Barrie couldn’t quite let the story go and continued to tinker with the play and the ending. We’ve cherry picked from the different versions. The 1911 novel gives you the most background. I have become obsessed by reading more about Barrie himself. His inspiration for Peter Pan springs from the death of his older brother when Barrie was eight. David was the boy who would never grow up. His mother never recovered and Barrie forever tried to fill that void.
In Barrie’s original version Hook was a minor character.

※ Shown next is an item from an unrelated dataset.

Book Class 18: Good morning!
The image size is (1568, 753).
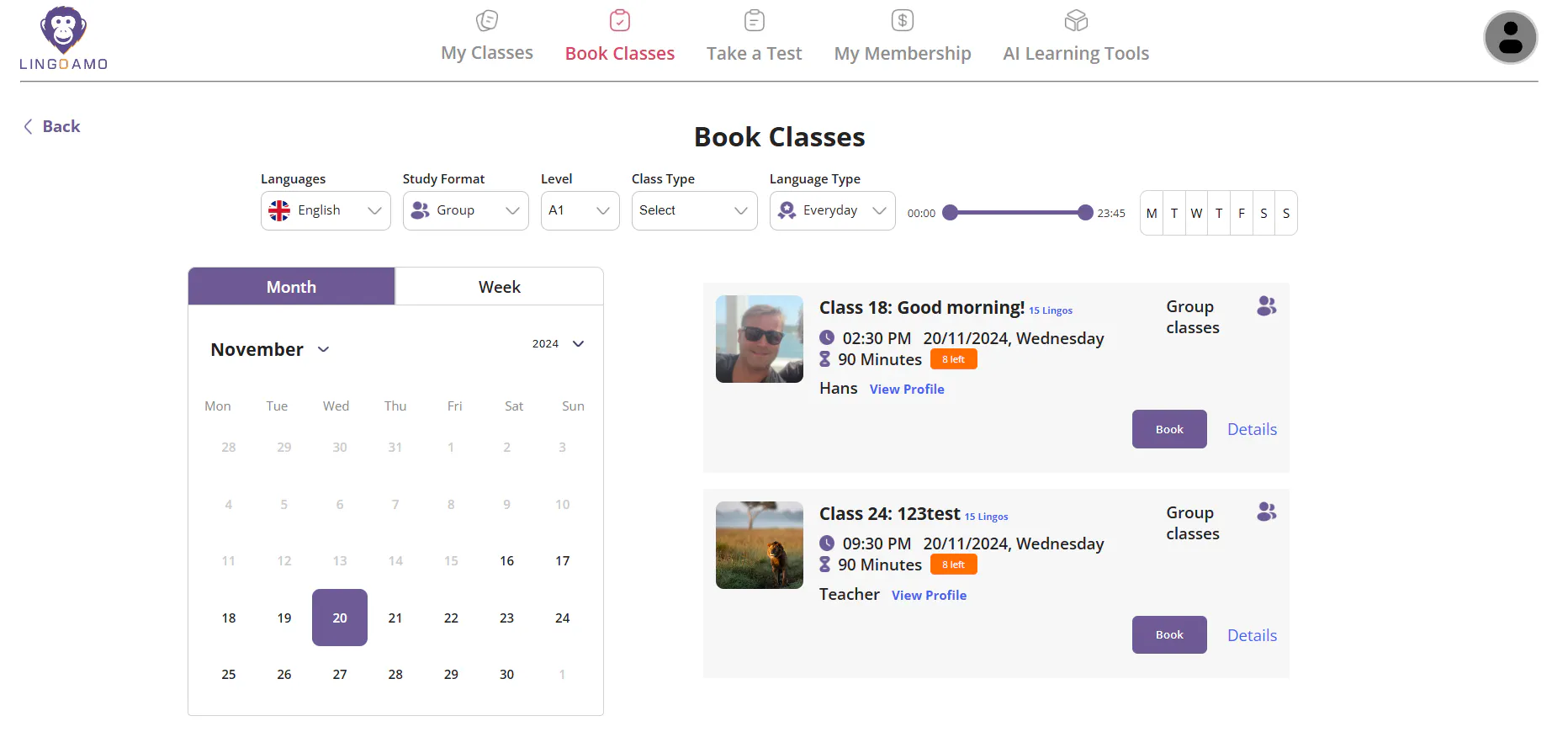coord(1169,429)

Yes Peter Pan, the boy who wouldn’t behave and wants to stay young forever and have adventures would have been every Edwardian parent’s nightmare. He was the baddie. Hook wasn’t a proper character just someone who came on ‘front cloth’ during the interminably long scene changes. Gerald Du Maurier who was playing Mr Darling wanted to play him and he grew into this villain that because of the power of magical storytelling is one of literature’s enduring characters. By the end the pirates want to be lost boys and have a mother. You could see Hook as a man who secretly longs for his own childhood and to have a mother. Take away the wig and the hook and there’s a child underneath.
You had an accident five years ago (Birrell was shot in the eye by a prop gun during a performance of Passion at the Donmar Warehouse). Are you fully recovered?
I am absolutely fine now. This is one of those parts where you may worry that you played it before the accident and wonder if you will struggle with such a physical part with all that sword fighting and running about. But here I am doing it!